======== Document section ========

A lot has been said and written about Sifu’s mesmerizing combat system, but the game has a lot more going for it beyond the slick combat system. How does the aging system work and where did the idea for it come from?
Garczynski: Kung fu or “gōngfu” can refer to any discipline or skill achieved through hard work, practice, and patience. Kung fu as a martial art carries the concept of endless self-improvement, of a mastery kept alive and relevant by permanent practice. In that sense, a single life is never enough to know or have kung fu.
In Sifu, our hero, although they’ve been training their whole life, is only 20 years old. They are driven by a burning desire for revenge and will have to face a dangerous group of assassins, who have become prominent figures of the city and are based in well-defended strongholds. Our young student does not have the luxury of an entire life ahead of them to improve their kung fu, and as they depart on their path of revenge, at dusk, they will have to find and defeat all of their enemies in a single night.

======== Entries provided ========

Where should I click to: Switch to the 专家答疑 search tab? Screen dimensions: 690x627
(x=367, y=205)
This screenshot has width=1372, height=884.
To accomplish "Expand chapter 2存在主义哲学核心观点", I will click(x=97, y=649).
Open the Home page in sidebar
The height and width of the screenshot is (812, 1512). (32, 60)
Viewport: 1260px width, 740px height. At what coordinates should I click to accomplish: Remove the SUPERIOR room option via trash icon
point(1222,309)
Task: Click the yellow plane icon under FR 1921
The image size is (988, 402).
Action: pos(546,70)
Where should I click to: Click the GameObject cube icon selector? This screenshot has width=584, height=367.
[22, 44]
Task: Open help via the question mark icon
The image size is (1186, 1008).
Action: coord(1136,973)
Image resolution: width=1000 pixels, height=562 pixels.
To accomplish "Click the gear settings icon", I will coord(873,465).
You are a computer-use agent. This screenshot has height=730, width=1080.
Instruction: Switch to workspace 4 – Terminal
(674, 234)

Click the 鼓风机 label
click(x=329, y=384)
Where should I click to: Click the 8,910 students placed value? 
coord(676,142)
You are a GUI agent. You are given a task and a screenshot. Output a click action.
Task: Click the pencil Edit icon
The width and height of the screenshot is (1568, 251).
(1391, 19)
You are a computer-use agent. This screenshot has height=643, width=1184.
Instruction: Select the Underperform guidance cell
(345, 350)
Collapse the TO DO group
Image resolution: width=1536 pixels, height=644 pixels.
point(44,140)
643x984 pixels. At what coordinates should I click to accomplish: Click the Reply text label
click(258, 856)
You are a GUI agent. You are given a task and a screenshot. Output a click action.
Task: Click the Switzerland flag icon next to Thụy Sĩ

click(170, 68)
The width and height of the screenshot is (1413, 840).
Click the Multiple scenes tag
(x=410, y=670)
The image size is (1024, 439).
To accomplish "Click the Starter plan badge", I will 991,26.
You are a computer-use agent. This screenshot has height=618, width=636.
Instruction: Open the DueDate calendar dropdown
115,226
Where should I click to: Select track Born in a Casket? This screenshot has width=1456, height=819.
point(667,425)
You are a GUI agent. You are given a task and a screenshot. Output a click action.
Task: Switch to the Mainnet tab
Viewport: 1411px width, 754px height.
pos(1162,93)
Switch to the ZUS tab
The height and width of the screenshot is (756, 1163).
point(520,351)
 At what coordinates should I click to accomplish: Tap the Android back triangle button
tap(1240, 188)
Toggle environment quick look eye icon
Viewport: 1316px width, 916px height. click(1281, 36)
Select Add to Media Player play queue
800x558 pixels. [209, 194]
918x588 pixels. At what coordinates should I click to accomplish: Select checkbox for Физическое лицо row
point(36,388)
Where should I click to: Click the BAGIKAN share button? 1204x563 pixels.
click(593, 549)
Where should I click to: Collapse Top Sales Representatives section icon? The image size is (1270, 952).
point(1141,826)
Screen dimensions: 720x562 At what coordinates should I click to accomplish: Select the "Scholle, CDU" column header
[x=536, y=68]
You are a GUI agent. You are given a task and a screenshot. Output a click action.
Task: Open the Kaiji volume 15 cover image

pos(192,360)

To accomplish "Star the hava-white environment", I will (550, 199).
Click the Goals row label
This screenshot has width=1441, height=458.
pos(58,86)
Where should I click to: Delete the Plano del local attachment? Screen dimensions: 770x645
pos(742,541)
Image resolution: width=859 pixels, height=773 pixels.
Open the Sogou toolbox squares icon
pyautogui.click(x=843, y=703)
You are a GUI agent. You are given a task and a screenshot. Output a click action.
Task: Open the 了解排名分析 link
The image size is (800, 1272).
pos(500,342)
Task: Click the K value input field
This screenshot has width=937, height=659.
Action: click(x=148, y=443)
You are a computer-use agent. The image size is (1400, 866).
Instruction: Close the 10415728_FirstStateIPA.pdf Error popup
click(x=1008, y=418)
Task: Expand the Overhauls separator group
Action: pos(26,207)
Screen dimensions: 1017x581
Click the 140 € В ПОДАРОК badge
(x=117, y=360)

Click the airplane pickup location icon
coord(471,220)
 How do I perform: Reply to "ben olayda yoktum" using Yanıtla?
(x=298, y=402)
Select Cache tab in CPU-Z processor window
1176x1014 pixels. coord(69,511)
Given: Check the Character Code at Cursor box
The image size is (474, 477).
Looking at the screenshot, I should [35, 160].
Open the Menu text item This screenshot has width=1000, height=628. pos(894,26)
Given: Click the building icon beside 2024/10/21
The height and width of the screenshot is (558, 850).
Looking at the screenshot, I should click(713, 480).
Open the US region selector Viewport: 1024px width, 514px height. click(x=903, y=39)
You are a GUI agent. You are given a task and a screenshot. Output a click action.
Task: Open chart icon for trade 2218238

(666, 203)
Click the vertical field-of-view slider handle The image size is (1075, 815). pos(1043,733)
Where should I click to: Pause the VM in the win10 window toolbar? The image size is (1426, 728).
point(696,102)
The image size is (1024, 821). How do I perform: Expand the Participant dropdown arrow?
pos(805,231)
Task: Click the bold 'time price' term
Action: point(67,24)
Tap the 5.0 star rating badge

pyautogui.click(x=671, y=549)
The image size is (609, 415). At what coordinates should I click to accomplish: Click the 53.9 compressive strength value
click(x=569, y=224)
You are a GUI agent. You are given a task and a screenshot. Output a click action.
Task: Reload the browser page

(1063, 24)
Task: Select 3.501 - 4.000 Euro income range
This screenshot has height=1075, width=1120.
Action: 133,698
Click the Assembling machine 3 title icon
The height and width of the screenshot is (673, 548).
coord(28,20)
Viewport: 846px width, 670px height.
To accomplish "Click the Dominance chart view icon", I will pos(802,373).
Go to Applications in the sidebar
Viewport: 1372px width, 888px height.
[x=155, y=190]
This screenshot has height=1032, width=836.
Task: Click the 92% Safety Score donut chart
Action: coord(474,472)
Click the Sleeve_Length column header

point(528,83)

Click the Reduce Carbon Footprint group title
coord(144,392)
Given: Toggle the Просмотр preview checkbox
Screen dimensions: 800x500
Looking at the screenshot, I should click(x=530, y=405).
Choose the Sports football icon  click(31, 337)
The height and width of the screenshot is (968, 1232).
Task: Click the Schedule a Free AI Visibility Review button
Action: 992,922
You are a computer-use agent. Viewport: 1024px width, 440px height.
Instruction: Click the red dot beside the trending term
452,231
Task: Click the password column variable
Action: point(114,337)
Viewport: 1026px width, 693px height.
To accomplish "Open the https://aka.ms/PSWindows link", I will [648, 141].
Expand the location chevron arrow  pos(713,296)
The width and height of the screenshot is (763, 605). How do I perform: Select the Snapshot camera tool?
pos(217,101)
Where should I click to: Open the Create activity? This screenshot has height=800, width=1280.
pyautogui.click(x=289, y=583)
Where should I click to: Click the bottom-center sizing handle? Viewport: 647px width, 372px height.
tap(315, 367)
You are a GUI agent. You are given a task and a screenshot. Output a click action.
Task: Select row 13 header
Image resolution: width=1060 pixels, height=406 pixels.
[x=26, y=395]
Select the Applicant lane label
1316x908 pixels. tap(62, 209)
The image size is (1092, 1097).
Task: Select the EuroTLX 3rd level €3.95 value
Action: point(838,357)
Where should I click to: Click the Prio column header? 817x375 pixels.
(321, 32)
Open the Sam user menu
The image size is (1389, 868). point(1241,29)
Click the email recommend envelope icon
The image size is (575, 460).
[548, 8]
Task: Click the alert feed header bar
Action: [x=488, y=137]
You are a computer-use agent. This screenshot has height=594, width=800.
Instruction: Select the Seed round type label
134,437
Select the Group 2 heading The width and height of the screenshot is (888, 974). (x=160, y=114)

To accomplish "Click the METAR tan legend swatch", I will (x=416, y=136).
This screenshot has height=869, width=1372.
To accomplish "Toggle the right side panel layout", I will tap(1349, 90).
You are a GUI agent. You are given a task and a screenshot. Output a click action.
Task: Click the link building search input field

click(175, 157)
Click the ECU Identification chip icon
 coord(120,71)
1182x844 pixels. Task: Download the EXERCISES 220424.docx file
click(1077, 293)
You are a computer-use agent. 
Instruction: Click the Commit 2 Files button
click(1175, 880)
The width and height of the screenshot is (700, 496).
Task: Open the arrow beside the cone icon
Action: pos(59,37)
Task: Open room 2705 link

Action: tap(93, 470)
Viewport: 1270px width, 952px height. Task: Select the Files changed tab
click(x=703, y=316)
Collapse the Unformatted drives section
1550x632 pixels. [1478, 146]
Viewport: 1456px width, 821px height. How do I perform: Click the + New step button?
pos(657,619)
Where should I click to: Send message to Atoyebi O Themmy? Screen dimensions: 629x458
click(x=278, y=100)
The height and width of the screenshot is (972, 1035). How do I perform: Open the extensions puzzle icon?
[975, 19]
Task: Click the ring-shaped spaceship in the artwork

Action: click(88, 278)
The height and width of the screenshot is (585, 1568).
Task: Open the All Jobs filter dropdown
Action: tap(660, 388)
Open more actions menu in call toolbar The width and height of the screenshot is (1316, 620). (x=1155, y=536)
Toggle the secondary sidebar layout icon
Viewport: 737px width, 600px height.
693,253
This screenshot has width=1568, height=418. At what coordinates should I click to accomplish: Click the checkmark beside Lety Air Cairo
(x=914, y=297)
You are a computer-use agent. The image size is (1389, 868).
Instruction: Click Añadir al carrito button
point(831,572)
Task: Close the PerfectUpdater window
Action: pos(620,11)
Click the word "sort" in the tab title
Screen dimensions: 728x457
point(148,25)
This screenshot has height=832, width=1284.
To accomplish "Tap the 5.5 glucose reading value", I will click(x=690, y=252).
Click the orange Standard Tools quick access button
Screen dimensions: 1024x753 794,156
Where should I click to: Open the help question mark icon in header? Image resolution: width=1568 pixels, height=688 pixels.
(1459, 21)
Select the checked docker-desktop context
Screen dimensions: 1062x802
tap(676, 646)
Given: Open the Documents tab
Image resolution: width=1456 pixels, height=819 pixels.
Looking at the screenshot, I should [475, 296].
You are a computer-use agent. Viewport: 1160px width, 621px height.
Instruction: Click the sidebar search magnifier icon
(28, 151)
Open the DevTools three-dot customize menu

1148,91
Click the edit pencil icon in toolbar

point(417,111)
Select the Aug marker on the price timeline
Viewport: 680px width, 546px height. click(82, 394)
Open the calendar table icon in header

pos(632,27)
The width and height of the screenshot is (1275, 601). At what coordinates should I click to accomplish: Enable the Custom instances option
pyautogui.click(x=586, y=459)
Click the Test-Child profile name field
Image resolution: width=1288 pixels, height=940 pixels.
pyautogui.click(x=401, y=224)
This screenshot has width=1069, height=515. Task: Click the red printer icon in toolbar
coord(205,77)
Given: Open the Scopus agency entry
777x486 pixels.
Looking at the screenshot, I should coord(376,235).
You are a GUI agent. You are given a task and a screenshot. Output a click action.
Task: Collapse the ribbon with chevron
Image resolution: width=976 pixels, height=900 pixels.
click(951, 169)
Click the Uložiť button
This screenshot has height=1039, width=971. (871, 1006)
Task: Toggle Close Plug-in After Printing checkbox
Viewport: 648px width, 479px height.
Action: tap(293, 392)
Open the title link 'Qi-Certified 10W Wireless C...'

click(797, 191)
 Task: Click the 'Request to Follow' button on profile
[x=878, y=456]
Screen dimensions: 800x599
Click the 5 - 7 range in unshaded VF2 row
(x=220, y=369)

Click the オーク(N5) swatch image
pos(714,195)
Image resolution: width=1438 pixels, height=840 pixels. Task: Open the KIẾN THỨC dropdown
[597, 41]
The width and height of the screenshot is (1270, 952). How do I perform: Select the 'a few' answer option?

========

* [Exercise goal]
Answer these questions about the Sifu interview excerpt:
1. According to Garczynski, what can "kung fu" refer to?
2. How old is the hero?
3. In what span of time must the hero find and defeat all of their enemies?

* [Solved problem]
1. Any discipline or skill achieved through hard work, practice, and patience.
2. 20 years old.
3. A single night.